== EXERCISE DATA

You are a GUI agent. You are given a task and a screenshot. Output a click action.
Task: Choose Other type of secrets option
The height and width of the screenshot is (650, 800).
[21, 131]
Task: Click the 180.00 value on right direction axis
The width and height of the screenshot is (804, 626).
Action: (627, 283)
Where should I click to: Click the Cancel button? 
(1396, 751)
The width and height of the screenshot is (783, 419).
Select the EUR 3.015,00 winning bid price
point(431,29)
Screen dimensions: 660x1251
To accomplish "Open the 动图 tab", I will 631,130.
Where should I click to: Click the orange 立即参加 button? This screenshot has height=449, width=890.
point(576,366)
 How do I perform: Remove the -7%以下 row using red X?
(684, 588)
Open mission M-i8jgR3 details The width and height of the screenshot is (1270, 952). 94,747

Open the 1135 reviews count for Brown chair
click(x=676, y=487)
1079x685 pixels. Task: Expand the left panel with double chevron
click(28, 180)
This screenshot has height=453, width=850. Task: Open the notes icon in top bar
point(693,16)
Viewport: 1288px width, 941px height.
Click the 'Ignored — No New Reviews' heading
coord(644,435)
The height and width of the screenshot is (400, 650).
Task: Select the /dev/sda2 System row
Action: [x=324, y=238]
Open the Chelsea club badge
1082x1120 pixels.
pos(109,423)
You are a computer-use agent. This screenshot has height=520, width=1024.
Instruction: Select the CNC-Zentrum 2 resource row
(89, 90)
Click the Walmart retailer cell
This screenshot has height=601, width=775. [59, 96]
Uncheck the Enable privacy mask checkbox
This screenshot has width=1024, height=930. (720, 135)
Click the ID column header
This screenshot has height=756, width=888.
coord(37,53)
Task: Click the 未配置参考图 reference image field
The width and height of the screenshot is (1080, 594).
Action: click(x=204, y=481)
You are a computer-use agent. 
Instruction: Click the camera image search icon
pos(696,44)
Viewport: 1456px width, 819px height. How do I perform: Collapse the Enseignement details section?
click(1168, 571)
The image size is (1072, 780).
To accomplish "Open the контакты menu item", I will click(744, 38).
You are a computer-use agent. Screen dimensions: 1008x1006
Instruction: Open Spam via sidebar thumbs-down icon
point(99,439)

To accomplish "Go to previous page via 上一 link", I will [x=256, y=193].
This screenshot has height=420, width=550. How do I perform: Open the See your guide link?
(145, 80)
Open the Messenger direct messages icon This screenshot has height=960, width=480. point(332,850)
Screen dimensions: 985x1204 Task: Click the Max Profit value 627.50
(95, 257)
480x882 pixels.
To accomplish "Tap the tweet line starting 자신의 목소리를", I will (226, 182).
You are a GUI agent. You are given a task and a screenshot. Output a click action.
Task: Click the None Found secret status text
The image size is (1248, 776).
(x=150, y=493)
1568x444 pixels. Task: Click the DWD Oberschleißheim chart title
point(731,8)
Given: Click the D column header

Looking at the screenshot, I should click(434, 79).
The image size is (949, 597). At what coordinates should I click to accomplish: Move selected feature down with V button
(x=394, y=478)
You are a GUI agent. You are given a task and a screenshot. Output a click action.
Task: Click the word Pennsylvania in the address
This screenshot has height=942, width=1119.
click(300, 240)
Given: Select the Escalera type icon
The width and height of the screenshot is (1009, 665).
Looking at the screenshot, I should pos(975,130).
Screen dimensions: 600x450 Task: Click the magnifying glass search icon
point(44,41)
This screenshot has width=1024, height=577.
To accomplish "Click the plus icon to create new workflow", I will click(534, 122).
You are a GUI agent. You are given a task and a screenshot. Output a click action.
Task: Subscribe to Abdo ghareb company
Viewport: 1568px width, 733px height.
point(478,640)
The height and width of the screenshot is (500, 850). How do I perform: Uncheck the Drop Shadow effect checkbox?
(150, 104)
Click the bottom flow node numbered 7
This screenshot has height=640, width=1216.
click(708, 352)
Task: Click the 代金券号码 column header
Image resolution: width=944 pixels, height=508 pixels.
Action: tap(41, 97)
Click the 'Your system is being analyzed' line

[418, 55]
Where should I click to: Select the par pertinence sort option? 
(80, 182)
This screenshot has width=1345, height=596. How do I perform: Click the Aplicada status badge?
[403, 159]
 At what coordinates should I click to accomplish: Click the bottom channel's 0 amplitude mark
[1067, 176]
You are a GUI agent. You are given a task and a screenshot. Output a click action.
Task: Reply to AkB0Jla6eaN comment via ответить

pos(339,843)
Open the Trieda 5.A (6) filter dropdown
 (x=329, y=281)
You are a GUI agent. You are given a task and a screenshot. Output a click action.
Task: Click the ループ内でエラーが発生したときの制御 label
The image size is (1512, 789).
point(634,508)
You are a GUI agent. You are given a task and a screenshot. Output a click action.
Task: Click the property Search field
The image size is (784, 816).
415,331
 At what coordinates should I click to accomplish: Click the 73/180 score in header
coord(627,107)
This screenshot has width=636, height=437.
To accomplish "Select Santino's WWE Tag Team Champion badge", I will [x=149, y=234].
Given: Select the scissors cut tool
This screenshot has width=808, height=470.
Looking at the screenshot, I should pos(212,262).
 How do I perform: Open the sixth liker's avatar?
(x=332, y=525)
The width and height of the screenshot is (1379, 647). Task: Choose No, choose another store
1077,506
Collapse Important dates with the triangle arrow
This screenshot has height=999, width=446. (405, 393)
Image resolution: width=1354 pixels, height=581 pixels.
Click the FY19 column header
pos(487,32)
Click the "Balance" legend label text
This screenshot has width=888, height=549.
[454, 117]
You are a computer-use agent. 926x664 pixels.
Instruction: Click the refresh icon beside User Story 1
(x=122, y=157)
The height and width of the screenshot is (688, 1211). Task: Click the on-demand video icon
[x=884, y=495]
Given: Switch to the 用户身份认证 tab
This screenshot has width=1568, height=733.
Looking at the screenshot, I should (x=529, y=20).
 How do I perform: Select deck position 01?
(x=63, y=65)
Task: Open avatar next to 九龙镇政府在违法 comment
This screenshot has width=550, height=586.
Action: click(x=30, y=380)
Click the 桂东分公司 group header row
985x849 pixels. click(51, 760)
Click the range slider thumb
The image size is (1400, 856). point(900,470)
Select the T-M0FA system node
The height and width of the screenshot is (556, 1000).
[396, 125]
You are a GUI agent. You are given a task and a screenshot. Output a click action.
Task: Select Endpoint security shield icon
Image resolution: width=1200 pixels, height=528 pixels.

====

:: WHAT IS BEING ASKED ::
In full and without alteration, repeat the records.

:: WORKED SOLUTION ::
You are a GUI agent. You are given a task and a screenshot. Output a click action.
Task: Choose Other type of secrets option
The height and width of the screenshot is (650, 800).
[21, 131]
Task: Click the 180.00 value on right direction axis
The width and height of the screenshot is (804, 626).
Action: (627, 283)
Where should I click to: Click the Cancel button? 
(1396, 751)
The width and height of the screenshot is (783, 419).
Select the EUR 3.015,00 winning bid price
point(431,29)
Screen dimensions: 660x1251
To accomplish "Open the 动图 tab", I will 631,130.
Where should I click to: Click the orange 立即参加 button? This screenshot has height=449, width=890.
point(576,366)
 How do I perform: Remove the -7%以下 row using red X?
(684, 588)
Open mission M-i8jgR3 details The width and height of the screenshot is (1270, 952). 94,747

Open the 1135 reviews count for Brown chair
click(x=676, y=487)
1079x685 pixels. Task: Expand the left panel with double chevron
click(28, 180)
This screenshot has height=453, width=850. Task: Open the notes icon in top bar
point(693,16)
Viewport: 1288px width, 941px height.
Click the 'Ignored — No New Reviews' heading
coord(644,435)
The height and width of the screenshot is (400, 650).
Task: Select the /dev/sda2 System row
Action: [x=324, y=238]
Open the Chelsea club badge
1082x1120 pixels.
pos(109,423)
You are a computer-use agent. This screenshot has height=520, width=1024.
Instruction: Select the CNC-Zentrum 2 resource row
(89, 90)
Click the Walmart retailer cell
This screenshot has height=601, width=775. [59, 96]
Uncheck the Enable privacy mask checkbox
This screenshot has width=1024, height=930. (720, 135)
Click the ID column header
This screenshot has height=756, width=888.
coord(37,53)
Task: Click the 未配置参考图 reference image field
The width and height of the screenshot is (1080, 594).
Action: click(x=204, y=481)
You are a computer-use agent. 
Instruction: Click the camera image search icon
pos(696,44)
Viewport: 1456px width, 819px height. How do I perform: Collapse the Enseignement details section?
click(1168, 571)
The image size is (1072, 780).
To accomplish "Open the контакты menu item", I will click(744, 38).
You are a computer-use agent. Screen dimensions: 1008x1006
Instruction: Open Spam via sidebar thumbs-down icon
point(99,439)

To accomplish "Go to previous page via 上一 link", I will [x=256, y=193].
This screenshot has height=420, width=550. How do I perform: Open the See your guide link?
(145, 80)
Open the Messenger direct messages icon This screenshot has height=960, width=480. point(332,850)
Screen dimensions: 985x1204 Task: Click the Max Profit value 627.50
(95, 257)
480x882 pixels.
To accomplish "Tap the tweet line starting 자신의 목소리를", I will (226, 182).
You are a GUI agent. You are given a task and a screenshot. Output a click action.
Task: Click the None Found secret status text
The image size is (1248, 776).
(x=150, y=493)
1568x444 pixels. Task: Click the DWD Oberschleißheim chart title
point(731,8)
Given: Click the D column header

Looking at the screenshot, I should click(434, 79).
The image size is (949, 597). At what coordinates should I click to accomplish: Move selected feature down with V button
(x=394, y=478)
You are a GUI agent. You are given a task and a screenshot. Output a click action.
Task: Click the word Pennsylvania in the address
This screenshot has height=942, width=1119.
click(300, 240)
Given: Select the Escalera type icon
The width and height of the screenshot is (1009, 665).
Looking at the screenshot, I should pos(975,130).
Screen dimensions: 600x450 Task: Click the magnifying glass search icon
point(44,41)
This screenshot has width=1024, height=577.
To accomplish "Click the plus icon to create new workflow", I will click(534, 122).
You are a GUI agent. You are given a task and a screenshot. Output a click action.
Task: Subscribe to Abdo ghareb company
Viewport: 1568px width, 733px height.
point(478,640)
The height and width of the screenshot is (500, 850). How do I perform: Uncheck the Drop Shadow effect checkbox?
(150, 104)
Click the bottom flow node numbered 7
This screenshot has height=640, width=1216.
click(708, 352)
Task: Click the 代金券号码 column header
Image resolution: width=944 pixels, height=508 pixels.
Action: tap(41, 97)
Click the 'Your system is being analyzed' line

[418, 55]
Where should I click to: Select the par pertinence sort option? 
(80, 182)
This screenshot has width=1345, height=596. How do I perform: Click the Aplicada status badge?
[403, 159]
 At what coordinates should I click to accomplish: Click the bottom channel's 0 amplitude mark
[1067, 176]
You are a GUI agent. You are given a task and a screenshot. Output a click action.
Task: Reply to AkB0Jla6eaN comment via ответить

pos(339,843)
Open the Trieda 5.A (6) filter dropdown
 (x=329, y=281)
You are a GUI agent. You are given a task and a screenshot. Output a click action.
Task: Click the ループ内でエラーが発生したときの制御 label
The image size is (1512, 789).
point(634,508)
You are a GUI agent. You are given a task and a screenshot. Output a click action.
Task: Click the property Search field
The image size is (784, 816).
415,331
 At what coordinates should I click to accomplish: Click the 73/180 score in header
coord(627,107)
This screenshot has width=636, height=437.
To accomplish "Select Santino's WWE Tag Team Champion badge", I will [x=149, y=234].
Given: Select the scissors cut tool
This screenshot has width=808, height=470.
Looking at the screenshot, I should pos(212,262).
 How do I perform: Open the sixth liker's avatar?
(x=332, y=525)
The width and height of the screenshot is (1379, 647). Task: Choose No, choose another store
1077,506
Collapse Important dates with the triangle arrow
This screenshot has height=999, width=446. (405, 393)
Image resolution: width=1354 pixels, height=581 pixels.
Click the FY19 column header
pos(487,32)
Click the "Balance" legend label text
This screenshot has width=888, height=549.
[454, 117]
You are a computer-use agent. 926x664 pixels.
Instruction: Click the refresh icon beside User Story 1
(x=122, y=157)
The height and width of the screenshot is (688, 1211). Task: Click the on-demand video icon
[x=884, y=495]
Given: Switch to the 用户身份认证 tab
This screenshot has width=1568, height=733.
Looking at the screenshot, I should (x=529, y=20).
 How do I perform: Select deck position 01?
(x=63, y=65)
Task: Open avatar next to 九龙镇政府在违法 comment
This screenshot has width=550, height=586.
Action: click(x=30, y=380)
Click the 桂东分公司 group header row
985x849 pixels. click(51, 760)
Click the range slider thumb
The image size is (1400, 856). point(900,470)
Select the T-M0FA system node
The height and width of the screenshot is (556, 1000).
[396, 125]
You are a GUI agent. You are given a task and a screenshot. Output a click action.
Task: Select Endpoint security shield icon
Image resolution: width=1200 pixels, height=528 pixels.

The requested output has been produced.